If you’re an introvert, then it’s most likely that at least once in your life you’ve been made feel like being an introvert is wrong, something you should grow out from and leave behind. I know I have. And people keep doing it, actually. Unfortunately, that’s the general belief and it it isn’t something we can easily change. But what we can do, is change how we react to these things.
Shit people tell introverts
- You should talk more, you’re too quiet.
- You never go out anywhere. You’re boring.
- People won’t notice you if you don’t make yourself stand out.
- Don’t be shy, it’s rude.
- You won’t succeed in life you continue being like that.
You shouldn’t feel bad about being an introvert because:
You notice things regular extrovert folks don’t
We’re quiet and observant as a general rule. Don’t sweat it if you don’t think you’re being participative or talkative enough. There is no ‘enough’. There is great value in being able to listen and watch instead of making others do it all the time.
Your friends will understand you if they’re really your friends
I know you must have heard this one before. I know how little comfort and help it brings. Because yeah… No. If they’re really your friends they will try to understand, but they won’t really. They will go do their extroverted activities, and even though it was your decision, you will feel unavoidably left out.
I’ve been there, and it’s awful, and I have yet to discover how to make it not awful except for just shouldering through it.
You should do what you enjoy and avoid what makes you unconfortable
If going to parties or being surrounded by large groups of people for long periods of time makes you cringe, then don’t put yourself through that just to do what everyone else is doing. I’ve learned from experience, repeated experience, that peer pressure can subside when you agree to go to a party, but on top of instantly regretting, you will also have to actually go through it, and spend the whole time thinking about how much more fun you’d be having at fun with Netflix.
If you don’t say anything, it’s because you simply have nothing to say
This is something I realized about myself and most introverts that was the catalist for me having a completely different view on what means to have an introverted personality.
I was never one to participate a whole lot in classes at school, and teachers continously told my parents that I was a ‘good student’, but that I should participate more. I had troubles speaking in front of people. My face turned red, and specially when I expressed my opinion. But I grew up, and the necessity, the will to speak my mind was born from within me. When I was ready, and when it was pertinent, I spoke. When I had to do an oral presentation, I did it. I wasn’t super comfortable, I still have that problem; but the paralyzing fear isn’t there anymore.
And now I’m even looking for opportunities to speak in public about the problems Ecuador has in the publishing industry, and with encouraging teens to read. I want to speak. Because it’s something I’m passionate about.
So, next time you start feeling bad about being ‘too quiet’, remember there are other things that you just won’t shut up about.

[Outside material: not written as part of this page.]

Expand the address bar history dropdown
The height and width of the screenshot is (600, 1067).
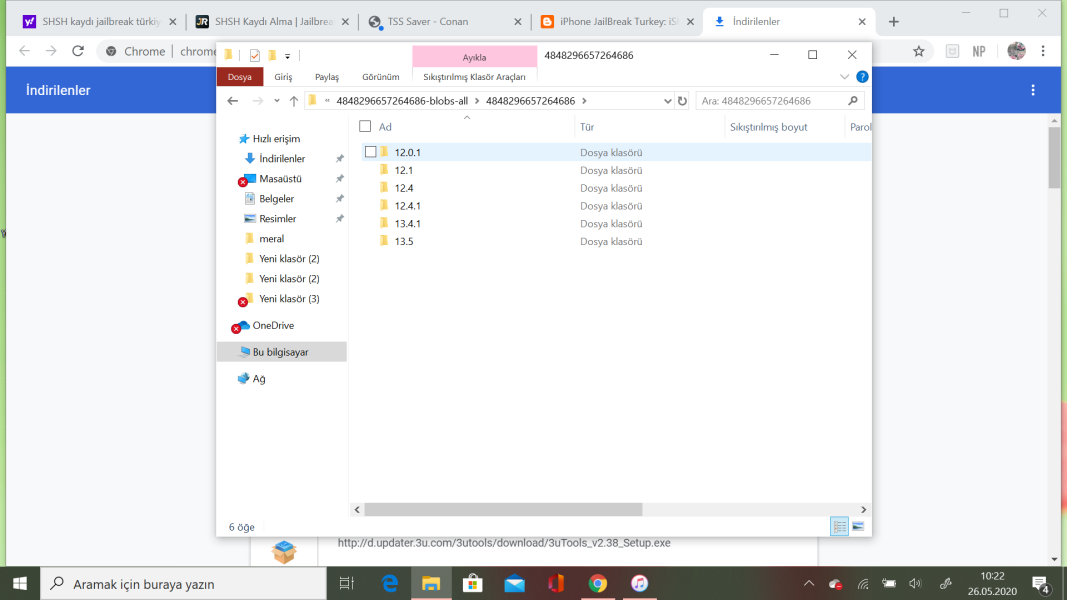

And it’s okay, because we only speak when we have something to say.
It doesn’t mean you will fail in your professional life
If your dream job is being a public self-help speaker, something that places you in front of a lot of people all the time, under their scrutiny, forced to express your ideas; then I can assure you, even though you may struggle, you will succeed eventually. You’ll reach a point where your enthusiasm for doing what you like will completely overpower any awkwardness, if it doesn’t happen right away.
You’re a capable, smart and motivated human so you will do what you have to do to achieve your goals and make your dreams come true. Being an introvert doesn’t mean you’re in a cage of stereotypes.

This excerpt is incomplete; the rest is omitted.